← all posts

· Infra · 13 min read

Adding HA to a single-container SQLite web app, without moving to Postgres

What we needed

I have a small FastAPI app in the lab called Atlas — an inventory of VMs, networks, endpoints, secrets. One container, SQLite on a Docker volume, a React frontend baked into the same image. Boring on purpose. Fits on a 1 GB VM.

Then the usual thing happened: the more I put in it, the more it mattered that it stayed up. A lost DB stopped being "oh well, rebuild it" and started being "weekend of re-typing."

So I wanted HA, but I wanted to keep the things I liked about the app:

Why stay on SQLite at all

The most obvious answer to "I want HA" is "switch to Postgres," so let's get that out of the way first.

Postgres has streaming replication everyone's debugged for twenty years. True, and if I were starting today I'd probably reach for it. But Atlas already exists, and migrating buys: a schema rewrite (SQLAlchemy + SQLite ≠ Postgres — JSON columns, booleans, INTEGER PRIMARY KEY AUTOINCREMENT all differ); a multi-container deployment; a new failure mode (app is up, DB unreachable); a new thing to patch and back up. None of which I'd accept for "single-writer inventory app survives a host dying."

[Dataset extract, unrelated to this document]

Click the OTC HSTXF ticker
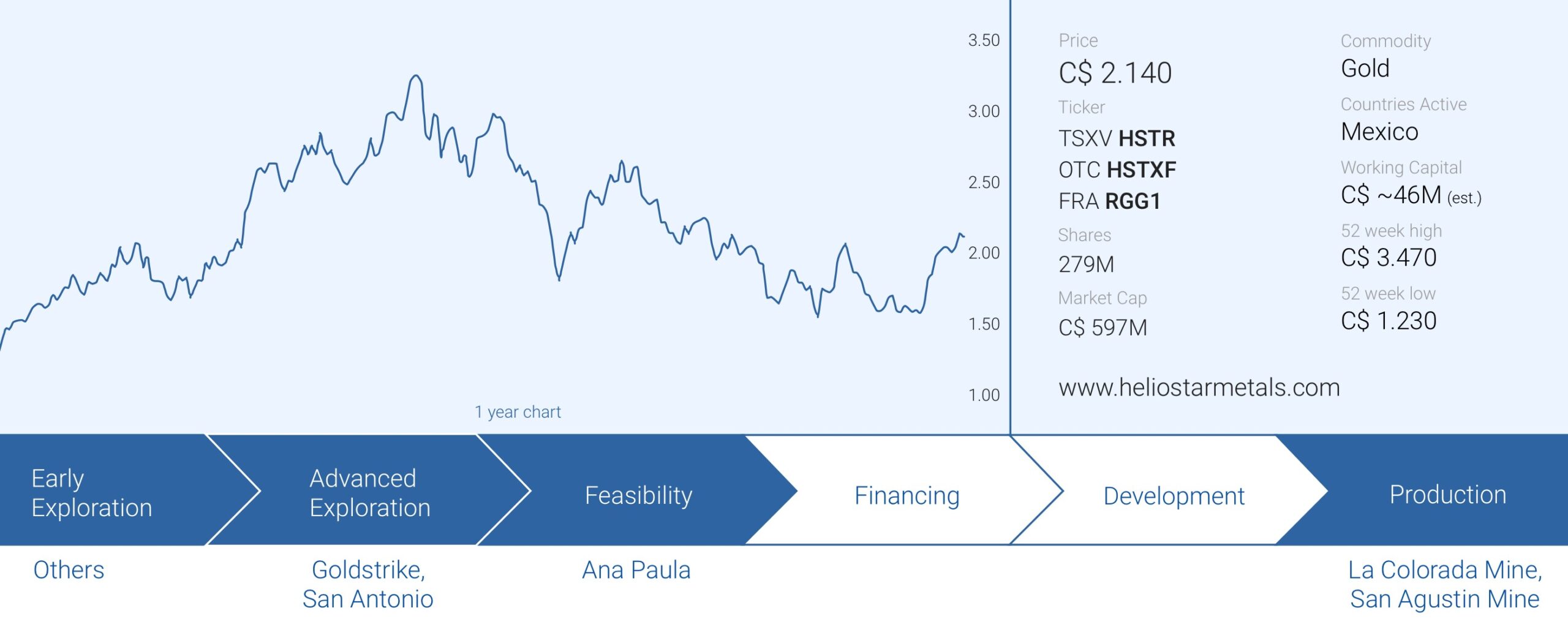Image resolution: width=1568 pixels, height=627 pixels. click(x=1117, y=170)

Multi-master systems — Galera, BDR, Patroni, CockroachDB, rqlite/dqlite — all need three nodes for quorum, not two. Two nodes is a coin flip; an odd count is required to avoid split-brain deadlock. Going from two hosts to three, each running a stateful DB, isn't a lab inventory app anymore — it's a database cluster with version-upgrade ordering and quorum monitoring. Wrong shape.

So I'm staying on SQLite. The question becomes: how do you replicate it?

The three options

┌────────────────────────────────────────────────────────────────────┐
│  Option 1   Raft-replicated SQLite       (rqlite, dqlite)          │
│  Option 2   Stream WAL via Litestream   (s3 / sftp / file backend) │
│  Option 3   Roll our own shipper         (HTTP POST the DB itself) │
└────────────────────────────────────────────────────────────────────┘

Up-front guess at how this will go: Option 1 is overkill, Option 2 is the obvious right answer, Option 3 is a fallback I won't need. Option 2 won the cold pick. Option 3 is what's actually running today.

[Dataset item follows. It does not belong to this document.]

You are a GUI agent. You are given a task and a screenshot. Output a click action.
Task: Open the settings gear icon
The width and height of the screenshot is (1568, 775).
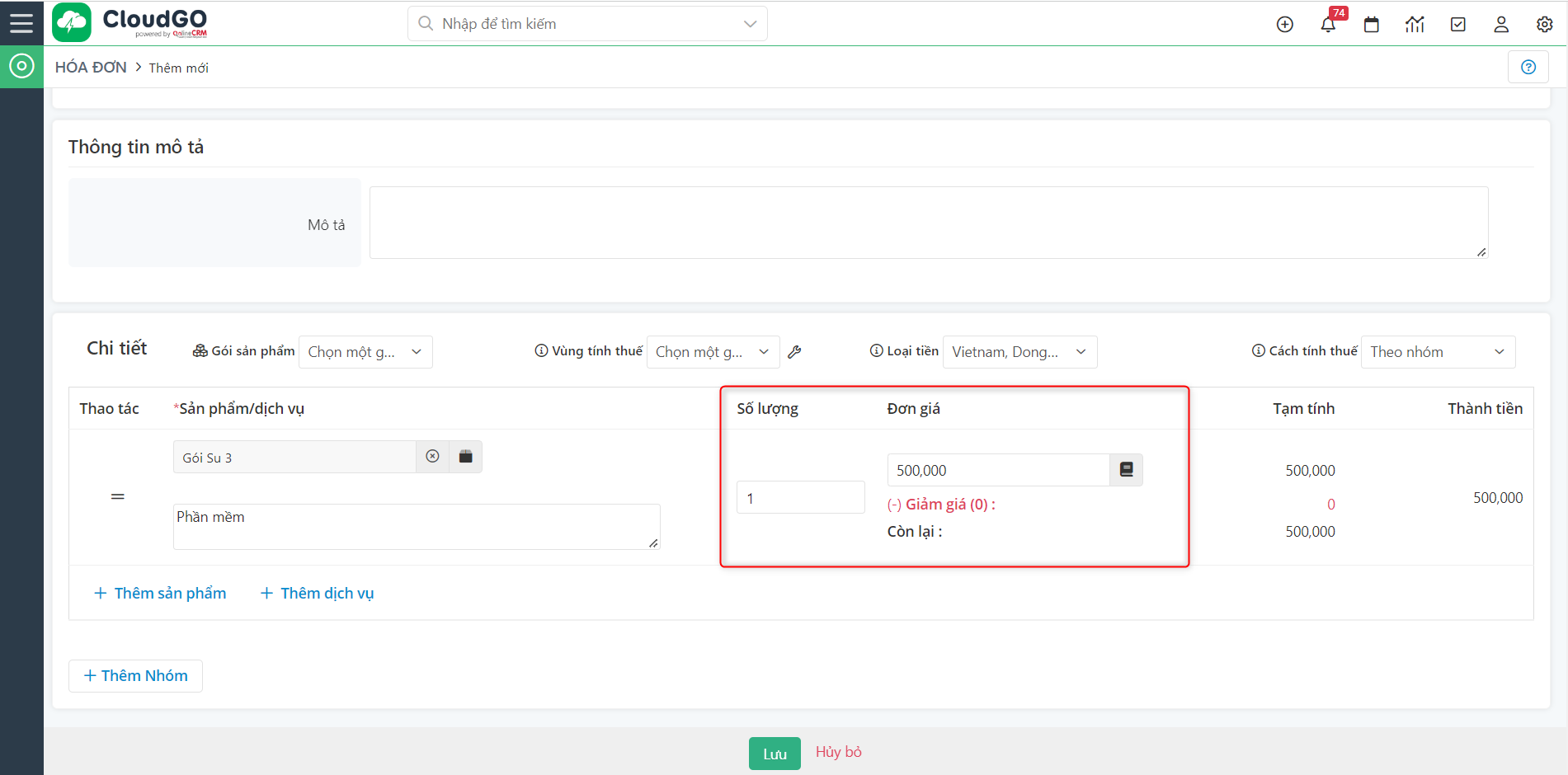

Option 1 — Raft-replicated SQLite (rqlite, dqlite)

Wrap SQLite in a Raft consensus layer. Any node can take writes, quorum decides who's alive, failover is automatic, everyone's strongly consistent.

Ruled out for the same reason as Postgres-with-Patroni: three nodes minimum. Plus rqlite isn't actually SQLite-the-file-on-disk that the rest of my tooling speaks (sqlite3 .backup, my existing backup job, etc.) — it's a Raft cluster that uses SQLite internally. Different operational model.

For "two boxes, one button, manual failover," Raft is the wrong layer of the stack.

Option 2 — Litestream (the obvious answer that didn't fit)

Litestream is a single Go binary that tails SQLite's WAL and streams the frames to an external store. The author's careful engineering shows: retention policies, point-in-time restore, supports S3 / GCS / Azure / SFTP / plain file backends. The replication is somebody else's code. That's the appeal — I want to own the operator flow (pairing, role state, the failover button), not the byte-shipping.

The catch is somebody else's code needs somewhere to put the bytes. My constraints rule out cloud (S3/GCS/Azure) and shared storage. Of the local backends, the realistic one is SFTP.

So the design became: bake openssh-server into the Atlas container as an SFTP-only chroot, exchange SSH client keys during pairing, have each node SFTP into the other. Single container preserved (just one with sshd inside), no shared storage, no third party.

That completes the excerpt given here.